Texto>
+++
A la larga, lo cierto es que poco importa.

Reluctante como es a la vida social literaria y a los cócteles, José Miguel acaba de escribir una novela importante e imprescindible para nuestro país. En ella, se recoge, como en todos sus libros, el habla “chilensis”, a la que le ha prestado oídos como nadie, desde textos como “Chacón”, en los tempranos años 70, hasta ahora.

Por ello, su obra terminará por imponerse en el largo plazo a los berridos y berrinches de los “nuevos narradores chilenos”, que aunque tengan como agente a Carmen Balcells no le venden libros a nadie y son de principio a fin tan sólo un fraude.

José Miguel Varas, en cambio, ya está instalado, a mi juicio, en la posteridad. Y si bien no me atrevería a decir, como sostiene la contrapartada de su libro, en lo que se podría llamar un exceso de “merchandising”, que se trate de “la” novela del golpe, pienso que se acerca, como pocas, a la prometeica labor de dar una visión de conjunto de las condiciones que hicieron posible el golpe y el posterior terror institucionalizado en nuestro país.
+++
Sección de datos>

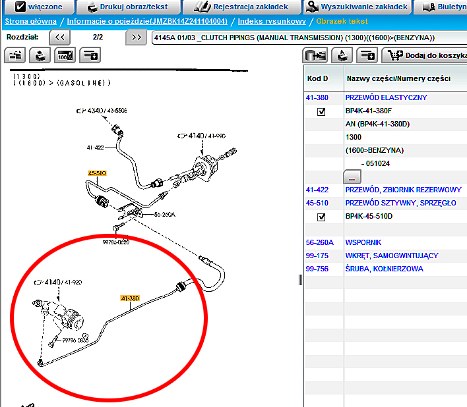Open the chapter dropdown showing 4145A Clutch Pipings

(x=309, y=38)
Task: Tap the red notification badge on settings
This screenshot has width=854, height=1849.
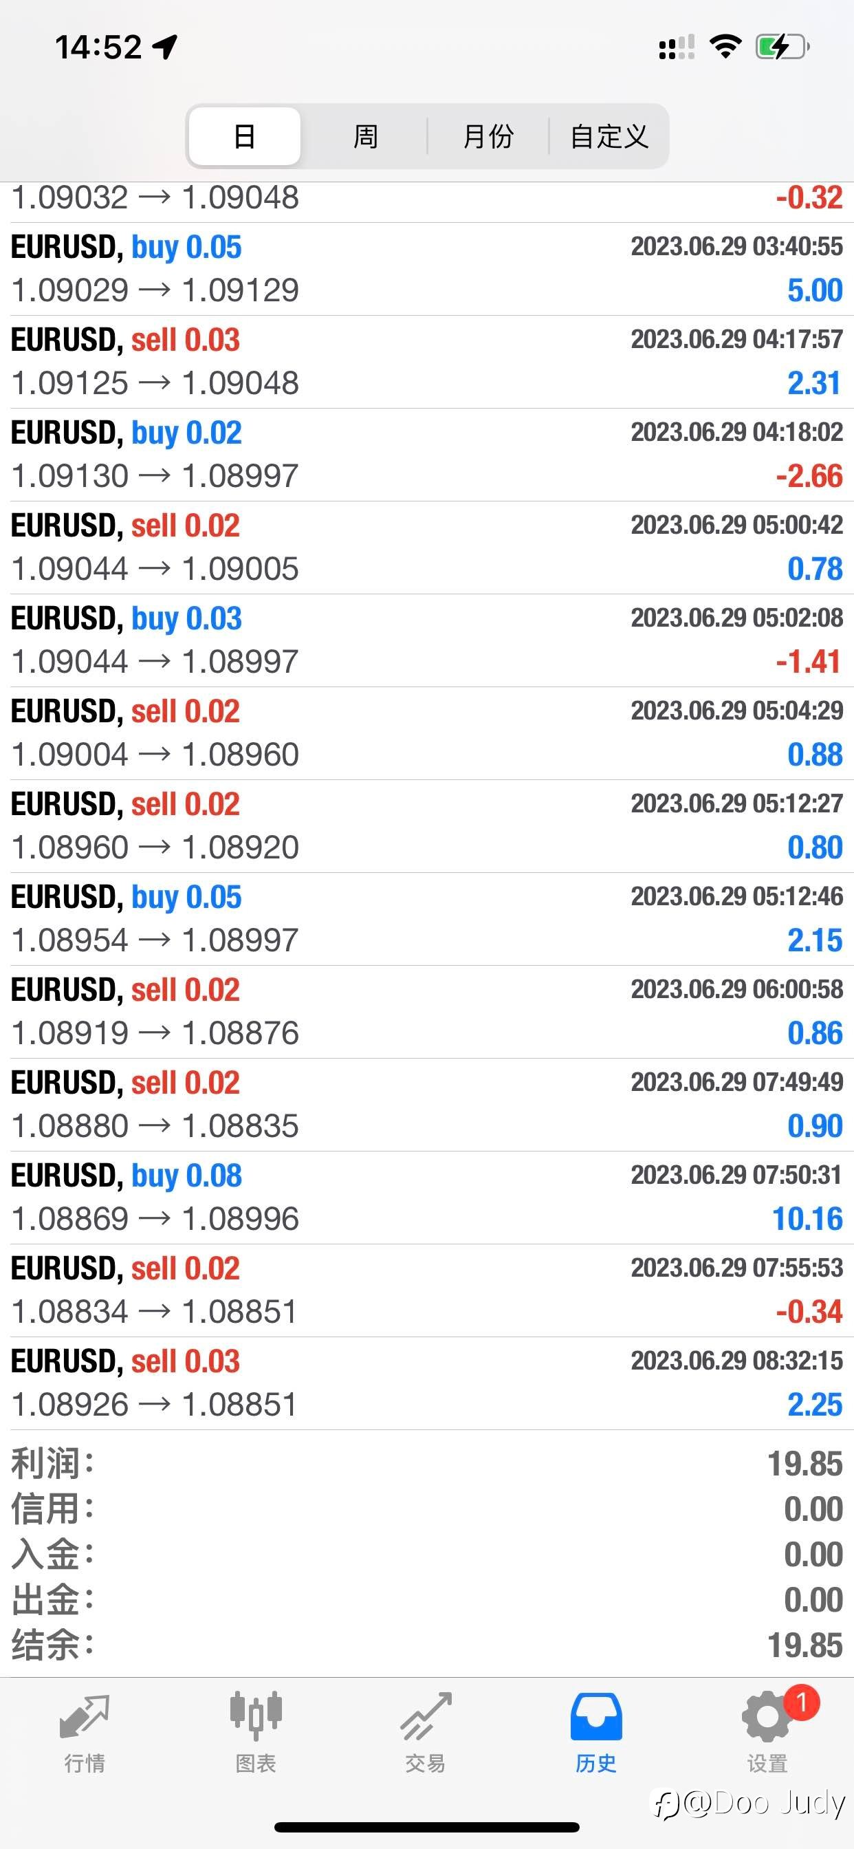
+++
Requisitos del ejercicio> Reproduzca literalmente el pasaje del texto que empieza con "A la larga, lo" y sigue hasta "70, hasta ahora.". Las líneas son material aparte, sin relación con el texto.

Resultado esperado>
A la larga, lo cierto es que poco importa.

Reluctante como es a la vida social literaria y a los cócteles, José Miguel acaba de escribir una novela importante e imprescindible para nuestro país. En ella, se recoge, como en todos sus libros, el habla “chilensis”, a la que le ha prestado oídos como nadie, desde textos como “Chacón”, en los tempranos años 70, hasta ahora.